Slowly, very slowly, the blood counts started to go up. Once the antibiotics were over, I thought I would be able to go home, but I was told I would have to wait until there was a real upward trend. One Sunday at about four in the afternoon I was feeling especially unhappy. Catriona was in the US; Hedi was in LA. It occurred to me out of the blue that I should tell the nurses I wanted to go home. When I tried this, I was told that going home on a Sunday was unusual but not unheard of and that my request would be put to the oncologist. After a while, the nurse returned to say that I could go home if I wanted. I could leave this very second, if I wanted to, as long as I knew to call if I had the slightest problem.
My problem, not so slight, was that I couldn’t really walk. I had been disguising this in the hospital, going to the bathroom only when there was no one around, leaning against walls, moving cautiously, sitting on a plastic chair to have a shower. Now, I sat down on the floor of the room and tried to pack a suitcase.
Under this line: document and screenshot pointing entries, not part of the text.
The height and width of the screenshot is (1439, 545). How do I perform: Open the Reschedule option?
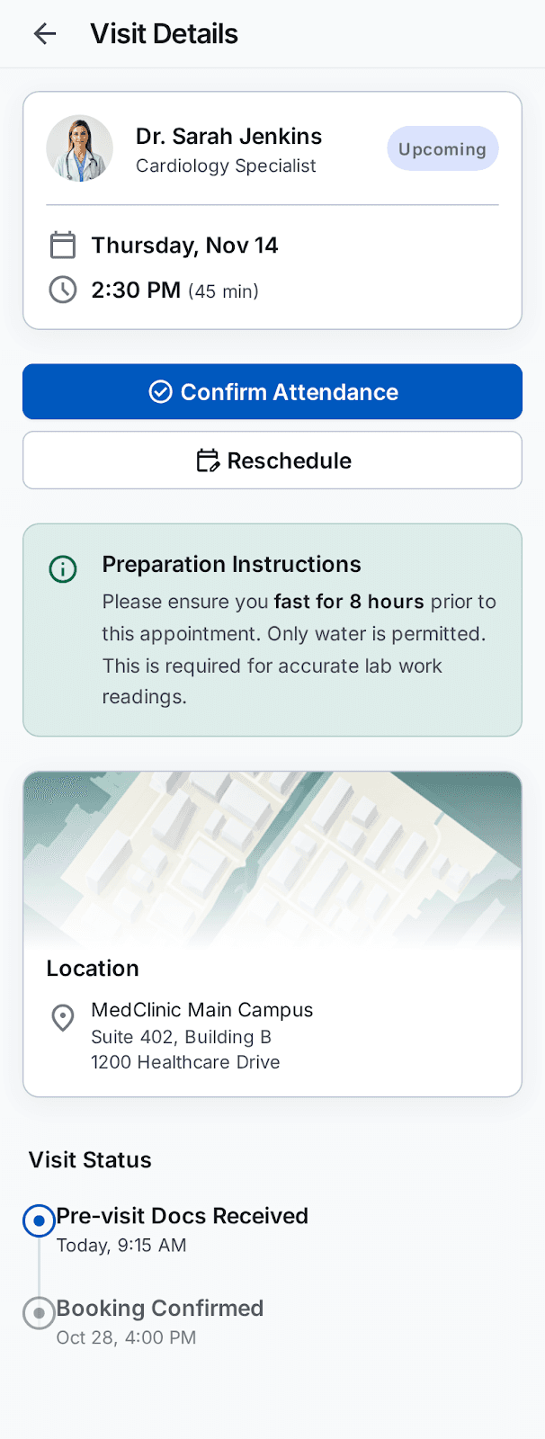(x=273, y=460)
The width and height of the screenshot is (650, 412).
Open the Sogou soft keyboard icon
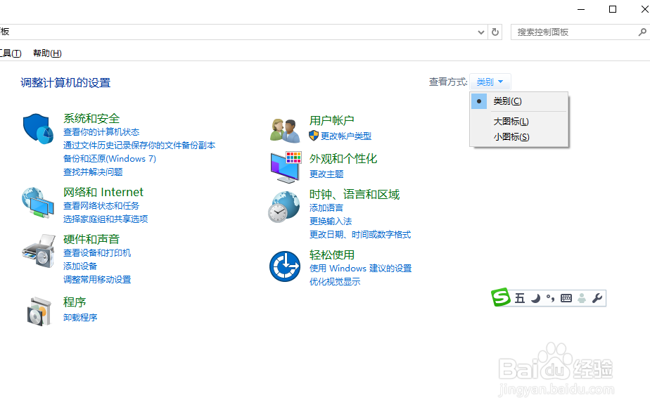coord(566,298)
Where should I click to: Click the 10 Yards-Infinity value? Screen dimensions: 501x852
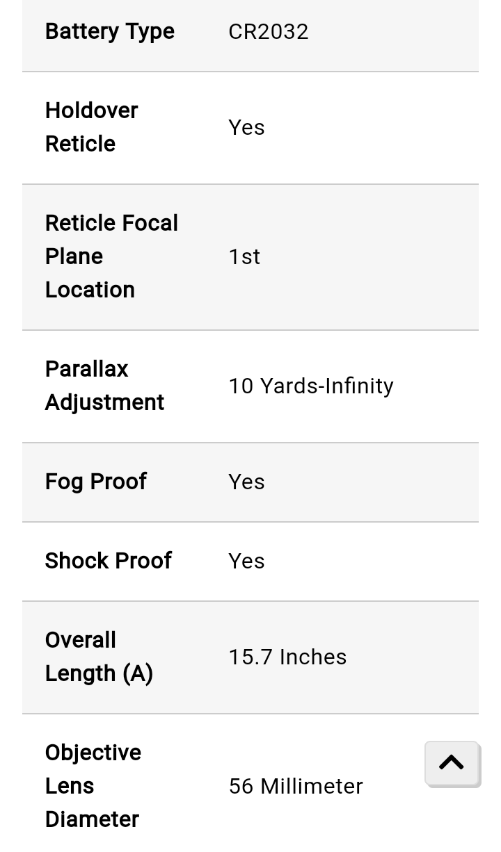[311, 386]
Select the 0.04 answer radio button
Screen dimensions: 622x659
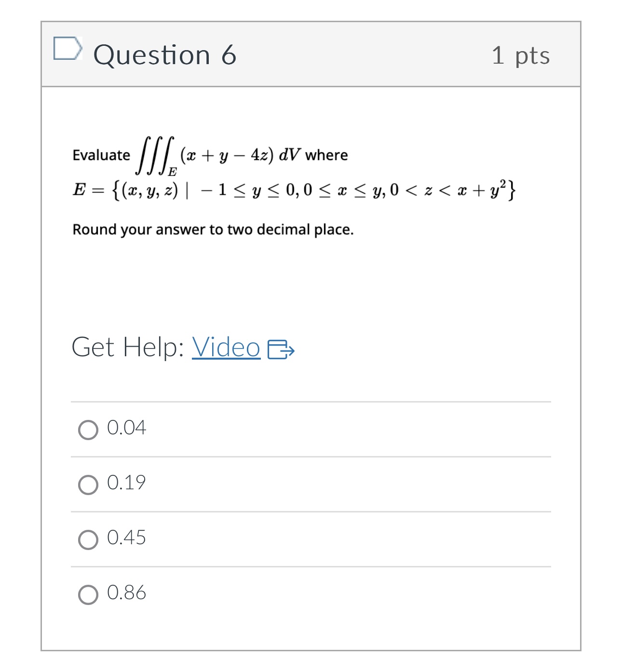pyautogui.click(x=89, y=429)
Then I sat on a chair and attempted to dress myself. I found that since the suitcase had four wheels, I could lean on it and, bent almost double, move along. I knew, however, that if I passed the nurses’ station using this method someone would notice and wonder if I was really fit to go home. I remembered that there was another corridor that led to a smaller lift. I made my way furtively down that corridor and then, via the lift, to a corridor below, where I met a nurse from my ward returning from her break. Having taken one look at me, she stood back. ‘Are you all right?’ she asked. When I told her that I was perfect, I watched as she assessed the moment and concluded that she should wish me well and walk on.
I finally arrived at the lobby, where I got to sit down, feeling that I would never have the strength to get up again. I looked around in the vain hope that I would see someone I knew. After a long wait, I edged towards the door, keeping close to the wall. Once out on the street, I nodded to the taxi driver who was first in the queue. He came and helped me into the car. When I told him where my suitcase was, he went into the lobby and fetched it. Then he drove me home and helped me into the house.
There were many people I could have phoned, but most of them, I felt, would take the view that I should be in the hospital. Also I didn’t want to disturb people on a Sunday evening. I lay on the sofa, where I battled against cancer once more by lying there staring straight ahead. I had such great resistance to thought that I didn’t even worry. Past midnight, I went to bed. In the morning, I saw that I had no food and no fluids in the house. I got up and took my steroids and dressed. I found walking to the supermarket at the bottom of the street quite easy. I put what I needed in my basket. When the basket was almost full, as I stood in one of the aisles, I realized that again I could not walk. If I tried to move, my knees would buckle. I supported myself against the shelves until a man, I supposed a manager, approached. I asked him for a chair and a glass of water. I didn’t actually want a glass of water but I thought the request would make me sound more plausible. When I was sitting comfortably, I asked him if he could get someone to take my basket to the checkout and then bring my purchases back to me so I could pay. I tried to look like someone who would not spend the day annoying him.